Blog

In order to get up to date prayer news and information, read or subscribe to our blog. Here are our latest blog posts.

To subscribe by email, enter your email address:

Delivered by FeedBurner

A Matter of Interpretation pt 2

Posted: Sep 19, 2011 by Jonty Rhodes

On the last blog post we saw that the supposed conflict between science and the Bible is actually a conflict between our interpretation of God’s two modes of revelation: the ‘General Revelation’ of the universe around us, and ‘Special Revelation’ of the Bible.

Two writers who I have found particularly useful in addressing this debate are Dr Vern Poythress and Prof John Lennox. Poythress has a PhD from Harvard in maths, a M Litt degree in theology from Cambridge and a host of other post-graduate qualifications. He is now on the staff of Westminster Theological Seminary. Lennox teaches mathmatics at Oxford, and has toured the world debating the likes of Richard Dawkins and Christopher Hitchens. They have each written on the subject of God and science, and produced what I think are the two most helpful books to date: Redeeming Science and God’s Undertaker.

Poythress, now spending most of his time teaching Biblical studies, begins by looking at the text of Genesis and assessing the different interpretations that Chrsitians have proposed: 24hour day theory, day age theory, the framewrok hypothesis and so on. His aim is to address the conflict theologically, and thus is happy to crititique both atheistic science and overly naive readings of Scripture. Throughout the book he covers almost every area of dispute, including theistic evolution, fossils, carbon dating and intelligent design. Redeeming Science is comfortably the best book I have read that starts with Special Revelation and asks how we should interpret it in the light of modern scientific findings.

Supplied material.
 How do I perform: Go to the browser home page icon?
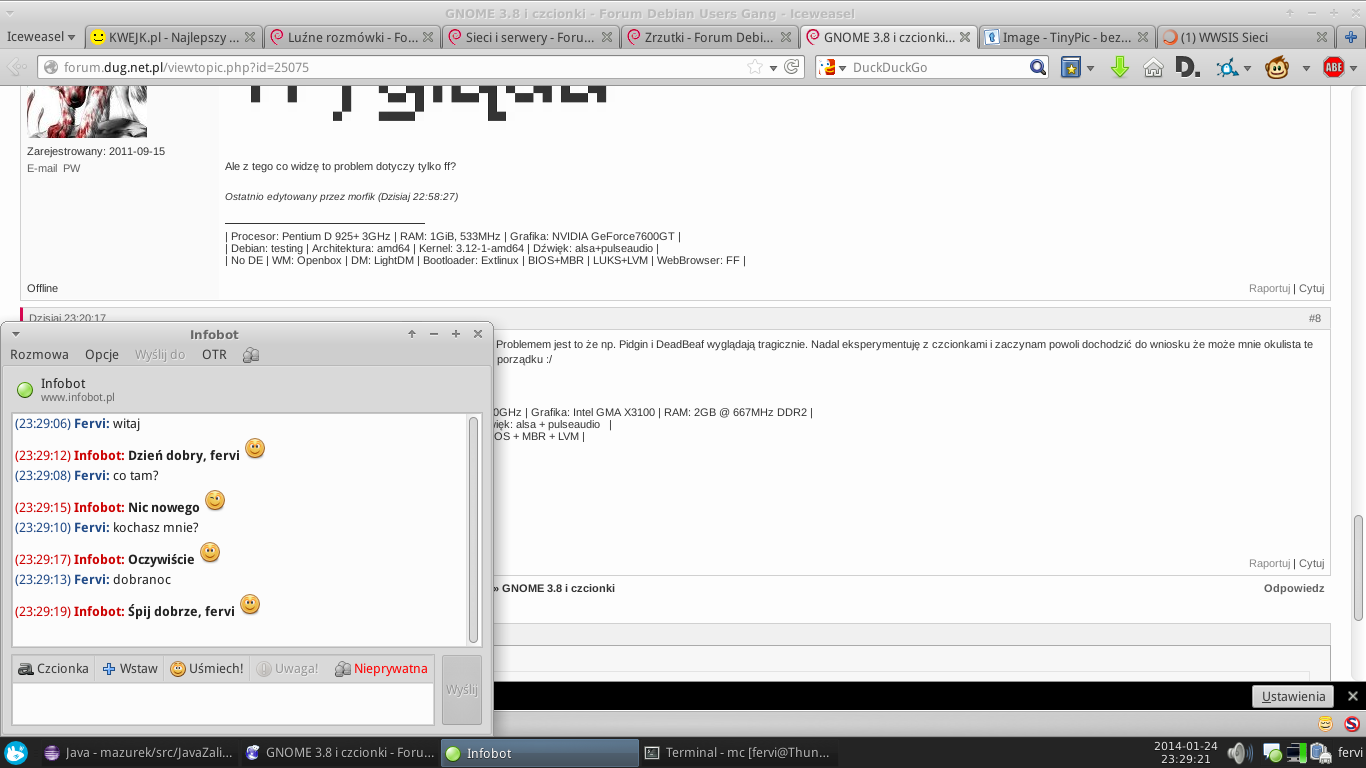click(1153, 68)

==

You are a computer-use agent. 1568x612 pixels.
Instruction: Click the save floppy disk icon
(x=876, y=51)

Explore the material.
A. Please retype the part of the blog post on science and the Bible starting with "Delivered by FeedBurner" and going on through "of the Bible.".
B. Answer these questions from the blog post on science and the Bible:
(i) On what date was the post published?
(ii) At which university does Lennox teach mathematics?
(iii) On whose staff is Poythress now?
C. Carry on the blog post on science and the Bible from its last sentence.
The items come from a separate source.

Answers to each task.
A.
Delivered by FeedBurner

A Matter of Interpretation pt 2

Posted: Sep 19, 2011 by Jonty Rhodes

On the last blog post we saw that the supposed conflict between science and the Bible is actually a conflict between our interpretation of God’s two modes of revelation: the ‘General Revelation’ of the universe around us, and ‘Special Revelation’ of the Bible.

B.
(i) Sep 19, 2011
(ii) Oxford
(iii) Westminster Theological Seminary

C.
Lennox on the other hand comes at things more or less from the other direction. As a scientist he spends more time assessing (and sometimes questioning) the common understanding of the origins of life and the universe. Some of his material is fascinating: sections on non-Christian scientists who question evolution particularly come to mind. He is keen to show how science in fact rests on Christian presuppositions, how the atheist understanding of who we are and where we came from is scientifically and philosophically impossible, and how scientific reseach in fact leads us towards God. Along the way he references a huge number of other writers, always ensuring he presents his opponents’ case as strongly as possible, as you would expect from a man who has also engaged with Stephen Hawking’s latest entry into the fray. God’s Undertaker is the best book I have read that starts with our interpretation of General Revelation (science) and asks firstly whether it makes sense on its own terms and secondly how we are to interpret it in light of Special Revelation.

In short I would give God’s Undertaker to a non-Christian seriously thinking through the science versus God debate, and Poythress’s Redeeming Science to a Christian seeking to understand the Bible’s teaching better. Both are well worth the effort.